Processes that utilize pressure reduction alone to separate vapors from liquid or pressure changes at a uniform temperature, such as flash drums with heater treaters or separators, do not constitute processing through a crude oil distillation tower. Crude oil processed through such equipment remains classified as crude oil.


The factors BIS will consider in . . .determin[ing] whether the product has been “processed through a crude oil distillation tower” include . . .:


(1) Whether the distillation process materially transforms the crude oil, by using heat to induce evaporation and condensation, into liquid streams . . . chemically distinct from the crude oil input;


(2) The change in API gravity between the input . . . and the output of the process;


(3) The change in percentage of different types of hydrocarbons between the input and output of the process;


(4) Whether the streams resulting from distillation have purposes other than allowing the product to be classified as exportable petroleum products, such as use as petrochemical feedstock, diluent, and gasoline blendstock;


(5) Whether the distillation process utilizes temperature gradients and has significant internal structures, such as trays or packing, and differentiated output streams;


(6) Whether the distillation uses towers with more mechanical complexity and heat, higher residence time, internal structures that promote condensation and better separation, and  consistent quality liquid streams (. . .cuts or fractions) than equipment used to separate vapors and liquids for transportation needs.


These factors are not intended to be categorical or exhaustive.  . . . BIS will look at the particular circumstances of each application to determine whether the output of a process can be considered a petroleum product under the current regulatory definition.”


Remember, I said it was murky.


Note that (i) distillation in a “crude distillation tower” is the key determining factor; (ii) all the determining factors are couched in descriptive, non-quantitative terms; (iii) no technical requirements or specifications, such as volumes processed, tower design parameters, or product standards (e.g., RVP, API gravity), etc., are mentioned; and (iv) lease condensate is not mentioned explicitly.


What Are the Implications for Potential Exporters of Condensate?


Behind the bureaucratic murk, one can discern reasonably clear guidelines for the facilities needed to transform crude oil into material that will classify as exportable.


  • The transformation process must involve distillation in a proper, multi-stage distillation tower with internal structure and internal temperature gradients that produce vaporization and condensation.  A flash drum stabilizer won’t do.


  • The distillation tower must separate the crude oil into at least two streams, each of which (i) is physically and chemically distinct from the crude oil; (ii)„ has consistent quality; and (iii)„ has a recognized commercial use – Y-grade, petrochemical feedstock, diluent, gasoline blendstock, stabilized crude, etc. – as opposed to merely being an artifact for attaining classification as an exportable product.
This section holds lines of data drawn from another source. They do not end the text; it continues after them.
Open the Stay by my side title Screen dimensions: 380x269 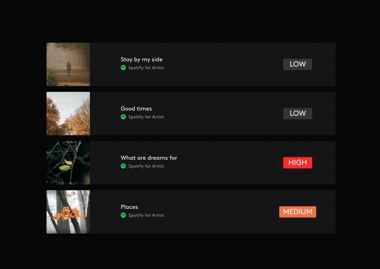pos(142,60)
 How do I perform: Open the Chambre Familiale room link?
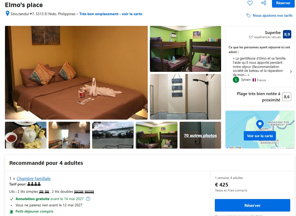click(34, 178)
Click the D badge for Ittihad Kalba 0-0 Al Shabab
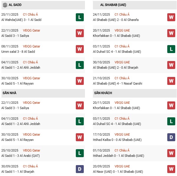Image resolution: width=177 pixels, height=176 pixels. (x=171, y=137)
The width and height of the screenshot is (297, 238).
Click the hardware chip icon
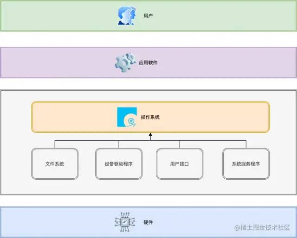124,222
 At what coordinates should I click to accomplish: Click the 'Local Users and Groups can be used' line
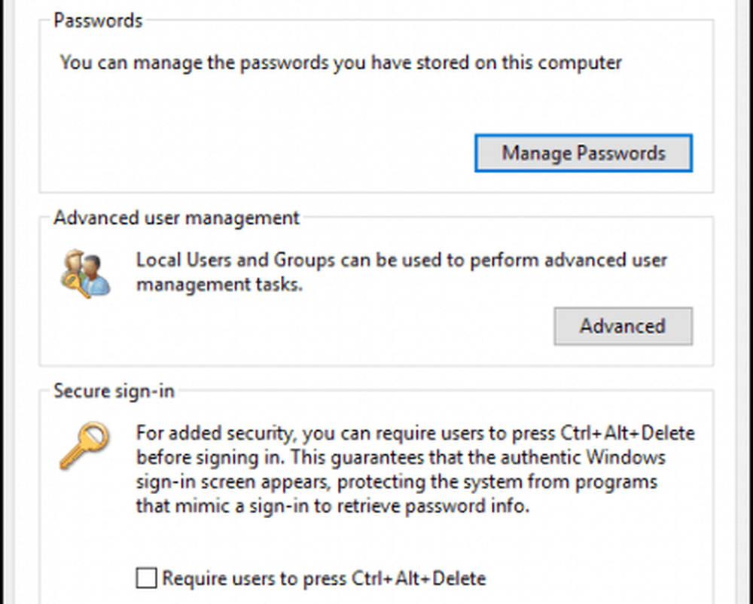(x=401, y=261)
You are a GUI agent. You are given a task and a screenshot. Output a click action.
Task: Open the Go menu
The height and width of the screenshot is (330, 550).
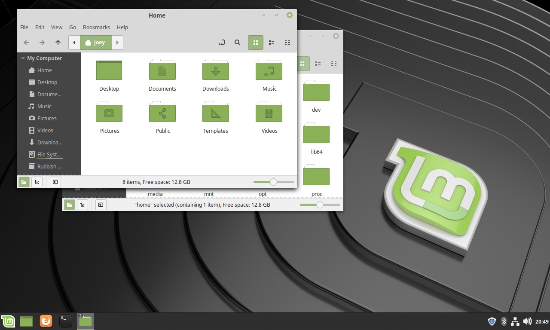click(x=73, y=27)
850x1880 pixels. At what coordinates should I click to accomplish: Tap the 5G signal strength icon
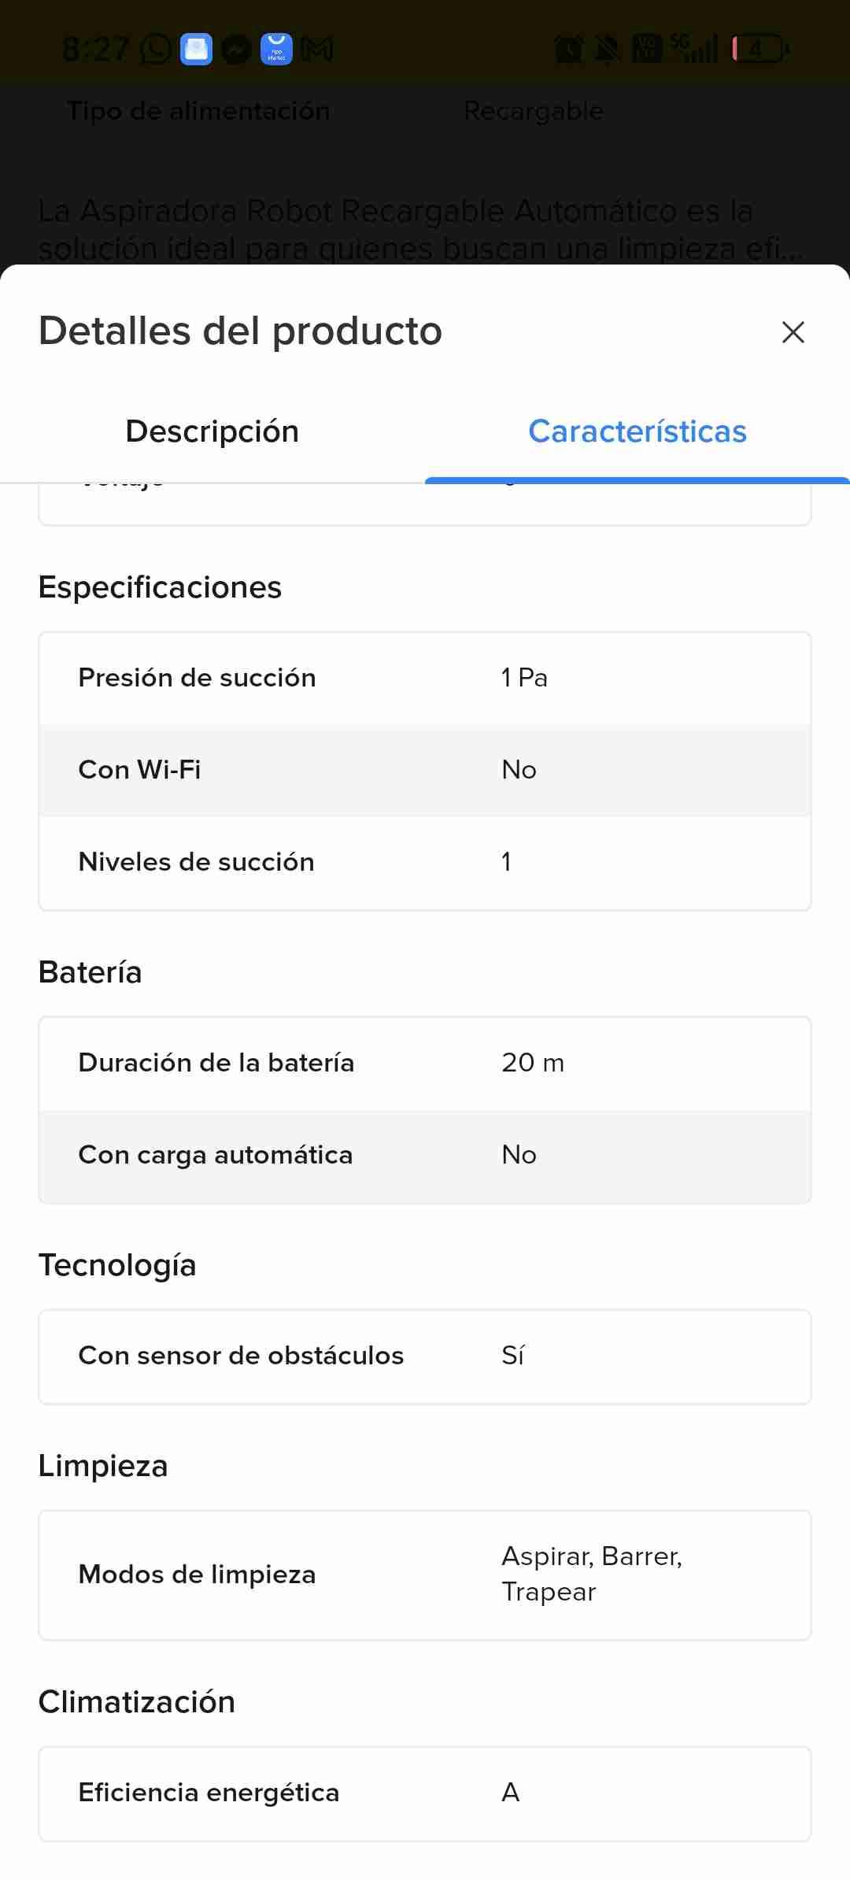pyautogui.click(x=694, y=49)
  • The separation achieved in the distillation process must be more severe than that required merely to meet standards for transporting the resulting vapor and liquid products.


All of these requirements can be met by a suitably designed crude or condensate stabilizer tower or by a condensate splitter.


In other words, for a would-be exporter to have its product(s) classified as exportable, it must demonstrate to BIS that it is processing its crude oil through a purpose-built or revamped stabilizer tower that meets the above criteria.  (Presumably, the Pioneer and Enterprise applications satisfied these guidelines.)


BIS’s guidelines apply to all crude oil, not just to lease condensate.  However, market conditions dictate that most of the applications for EAR99 classification will be for field condensate, most of which now flows into the Gulf Coast refining center.  For economic reasons, the industry’s interest in exporting crude oil focuses on condensate and ultra-light crudes.  BIS’s December 30 publication appears to have opened a route by which U.S. producers can export – under existing federal law – those crude (and condensate) streams that they most wish to export.


And Let’s Have a Shout-Out for BIS


Our take is that BIS has done as much as it can under existing law to facilitate crude oil exports, and it has done so in a shrewd way.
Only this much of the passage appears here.